I am having this problem since may be a week. I am suspecting that it started after updating to 10.7.4 Lion.


Every hour, in my case at 47 minutes of the hour, I get a spinning beach ball and my MacBook becomes (sometimes completely) unresponsive. this happend in several programs including, Safari, Word, Powerpoint, Mail, Address Book etc etc.


Once I noticed that when this was happening my Time Machine icon was spinning (preparing backup). So I thought it might be related to that. Especially since time Machine tries to backup every hour. Now I usually backup every couple of days by connecting my USB drive, and have never had these problems before. I am guessing that every time Time Machine tries to make an hourly backup my computer for some reason becomes unresponsive.


I kept an eye out for it and indeed everytime it happens it is at mintue 47 of the hour in my case. And it happens every hour.
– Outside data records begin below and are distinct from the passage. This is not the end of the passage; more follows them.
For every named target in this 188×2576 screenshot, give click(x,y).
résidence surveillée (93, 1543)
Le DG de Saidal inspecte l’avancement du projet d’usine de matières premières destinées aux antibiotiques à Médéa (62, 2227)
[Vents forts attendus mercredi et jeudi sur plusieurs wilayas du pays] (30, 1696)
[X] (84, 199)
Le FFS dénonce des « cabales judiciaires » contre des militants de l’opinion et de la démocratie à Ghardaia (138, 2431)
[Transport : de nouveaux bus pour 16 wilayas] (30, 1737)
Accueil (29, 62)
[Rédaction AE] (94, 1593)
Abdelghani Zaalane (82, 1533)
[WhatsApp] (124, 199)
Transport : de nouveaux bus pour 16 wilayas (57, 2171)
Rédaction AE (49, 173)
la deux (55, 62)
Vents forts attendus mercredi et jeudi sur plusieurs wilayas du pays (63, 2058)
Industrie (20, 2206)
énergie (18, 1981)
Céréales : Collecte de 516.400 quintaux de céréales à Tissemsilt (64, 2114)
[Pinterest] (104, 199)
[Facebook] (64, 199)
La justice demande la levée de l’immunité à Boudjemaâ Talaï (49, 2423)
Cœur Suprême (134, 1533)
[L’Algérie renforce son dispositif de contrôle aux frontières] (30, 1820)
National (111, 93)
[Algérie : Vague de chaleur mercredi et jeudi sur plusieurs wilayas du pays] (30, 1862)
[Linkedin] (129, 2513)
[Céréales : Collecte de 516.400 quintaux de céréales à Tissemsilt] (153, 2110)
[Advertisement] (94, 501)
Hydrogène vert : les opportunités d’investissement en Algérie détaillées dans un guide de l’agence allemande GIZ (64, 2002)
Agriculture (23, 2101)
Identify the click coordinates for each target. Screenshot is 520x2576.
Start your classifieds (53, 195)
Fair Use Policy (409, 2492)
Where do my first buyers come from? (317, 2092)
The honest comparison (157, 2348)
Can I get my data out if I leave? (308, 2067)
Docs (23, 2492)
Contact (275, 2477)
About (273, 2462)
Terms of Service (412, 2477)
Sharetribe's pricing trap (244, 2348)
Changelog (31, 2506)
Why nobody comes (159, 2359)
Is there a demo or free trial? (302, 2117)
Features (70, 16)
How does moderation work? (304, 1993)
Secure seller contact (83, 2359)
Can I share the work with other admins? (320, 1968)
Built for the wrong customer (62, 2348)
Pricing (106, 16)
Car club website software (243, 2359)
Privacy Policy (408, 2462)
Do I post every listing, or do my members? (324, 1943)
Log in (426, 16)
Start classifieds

Although I usually do not see the spinning Time Machine icon since my MacBook usually becomes almost completely unresponsives and reacts to almost nothing. I am guessing that's why I only noticed the time Machine icon spinning just once.


Has any one else had these problems? And if so do you have a solution for it? It's really annoying to have this problem if you are in the middle of something.

MacBook 5,1 Aluminium 2008, Mac OS X (10.5.7), C2D 2.4GHz, 4GB, 250GB

Posted on May 14, 2012 2:00 PM

Reply
44 replies

May 14, 2012 5:15 PM in response to W.R.R. Farid

That doesn't sound like a Time Machine problem. It does try to back up hourly, but it won't be at the same minute of every hour for very long.


There must be something else scheduled to run at that time. Make sure by turning TM OFF well before the 47 minute mark (and being sure a backup isn't already running).


Post back with your results, and we'll see whether you need to investigate a problem with TM (or your USB drive), or something else.

May 15, 2012 12:38 PM in response to Pondini

Ok, so restated again. And even before I could disable Time Machine I encountered the slow down again. I was actually just in Activity Monitor and saw that I had a huge disc activity peak at almost 40MB/sec. I cannot see what process is causing this. Any idea's how I could see the details on this?


And this time the peak was earlier (at 30 minutes). I am guessing it's something that happens after startup and from that moment on every hour. I am gonna keep an eye out when it happens again now while I am working on the MacBook. See if I can identify what is causing the huge disc activity.

May 15, 2012 12:52 PM in response to W.R.R. Farid

W.R.R. Farid wrote:


Ok, so restated again. And even before I could disable Time Machine I encountered the slow down again. I was actually just in Activity Monitor and saw that I had a huge disc activity peak at almost 40MB/sec. I cannot see what process is causing this. Any idea's how I could see the details on this?

See what's using the CPU. Sort the Activity Monitor list by highest % CPU. That's likely to change every few seconds as the display is refreshed, but see if one Process Name is among the top items consistently.


And/or, eject and disconnect the USB drive. If there's a problem with it, OSX may be trying to figure out what it is and/or fix it.

May 15, 2012 12:54 PM in response to etresoft

etresoft wrote:


It sounds like Time Machine's local snapshots. How much free disk space do you have? Are you running any software like virtual machines or Entourage that create very large files that frequently change and need to be backed up or exluded?

It certainly shouldn't be, unless it's having trouble deleting old snapshots.


In that case, the mtmd and/or mtmfs processes should be using a lot of CPU.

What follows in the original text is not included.